Events describe happenings in our world that are of importance. Naturally, understanding events mentioned in multimedia content and how they are related forms an important way of comprehending our world. Existing literature can infer if events across textual and visual (video) domains are identical (via grounding) and thus, on the same semantic level. However, grounding fails to capture the intricate cross-event relations that exist due to the same events being referred to on many semantic levels. For example, in Figure 1, the abstract event of "war" manifests at a lower semantic level through subevents "tanks firing" (in video) and airplane "shot" (in text), leading to a hierarchical, multimodal relationship between the events. In this paper, we propose the task of extracting event hierarchies from multimodal (video and text) data to capture how the same event manifests itself in different modalities at different semantic levels. This reveals the structure of events and is critical to understanding them. To support research on this task, we introduce the Multimodal Hierarchical Events (MultiHiEve) dataset. Unlike prior video-language datasets, MultiHiEve is composed of news video-article pairs, which makes it rich in event hierarchies. We densely annotate a part of the dataset to construct the test benchmark. We show the limitations of state-of-the-art unimodal and multimodal baselines on this task. Further, we address these limitations via a new weakly supervised model, leveraging only unannotated video-article pairs from MultiHiEve. We perform a thorough evaluation of our proposed method which demonstrates improved performance on this task and highlight opportunities for future research.

翻译：事件描述了世界上具有重要性的事件。自然而言，理解多媒体内容中提及的事件及其相互关系，是理解世界的重要途径。现有文献可推断文本与视觉（视频）领域中的事件是否相同（通过基础对齐），从而确认它们处于同一语义层级。
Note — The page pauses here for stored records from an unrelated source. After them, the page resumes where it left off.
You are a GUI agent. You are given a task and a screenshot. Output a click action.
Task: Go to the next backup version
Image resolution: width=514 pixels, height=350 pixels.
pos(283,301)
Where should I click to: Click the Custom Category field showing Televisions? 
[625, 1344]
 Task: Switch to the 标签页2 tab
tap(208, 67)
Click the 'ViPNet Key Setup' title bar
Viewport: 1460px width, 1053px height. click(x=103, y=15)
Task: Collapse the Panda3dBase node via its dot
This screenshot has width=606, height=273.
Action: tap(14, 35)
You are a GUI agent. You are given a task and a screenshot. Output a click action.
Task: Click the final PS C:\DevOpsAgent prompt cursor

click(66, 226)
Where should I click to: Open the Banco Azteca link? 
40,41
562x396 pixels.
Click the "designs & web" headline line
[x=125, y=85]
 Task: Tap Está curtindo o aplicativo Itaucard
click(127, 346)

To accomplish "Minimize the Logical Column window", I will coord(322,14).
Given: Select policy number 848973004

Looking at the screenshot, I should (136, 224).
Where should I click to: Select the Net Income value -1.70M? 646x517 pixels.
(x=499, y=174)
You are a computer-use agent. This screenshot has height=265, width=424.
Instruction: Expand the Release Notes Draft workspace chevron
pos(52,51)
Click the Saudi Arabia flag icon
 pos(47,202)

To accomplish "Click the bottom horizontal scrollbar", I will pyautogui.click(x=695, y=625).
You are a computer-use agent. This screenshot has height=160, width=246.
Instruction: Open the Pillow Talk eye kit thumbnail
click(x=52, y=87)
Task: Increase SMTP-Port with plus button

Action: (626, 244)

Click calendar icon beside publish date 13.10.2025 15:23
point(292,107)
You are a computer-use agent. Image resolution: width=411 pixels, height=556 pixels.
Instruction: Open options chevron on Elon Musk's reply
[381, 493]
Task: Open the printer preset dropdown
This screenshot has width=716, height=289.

然而，基础对齐无法捕捉因同一事件在不同语义层级被提及而存在的复杂跨事件关系。例如，在图1中，抽象事件“战争”通过子事件“坦克开火”（视频中）和飞机“被击中”（文本中）在较低语义层级显现，从而形成事件之间的层级化多模态关系。本文提出从多模态（视频和文本）数据中提取事件层级结构的任务，以捕捉同一事件如何在不同语义层级的不同模态中显现。这揭示了事件的结构，对理解事件至关重要。为支持该任务的研究，我们引入了多模态层级事件（MultiHiEve）数据集。与先前的视频-语言数据集不同，MultiHiEve由新闻视频-文章对组成，因此富含事件层级结构。我们对该数据集的部分内容进行密集标注，以构建测试基准。我们展示了当前最先进的单模态和多模态基线在该任务上的局限性。进一步，我们通过一种新的弱监督模型解决了这些局限性，该模型仅利用MultiHiEve中未标注的视频-文章对。我们对所提出的方法进行了全面评估，结果表明该方法在该任务上性能提升，并突出了未来研究的机遇。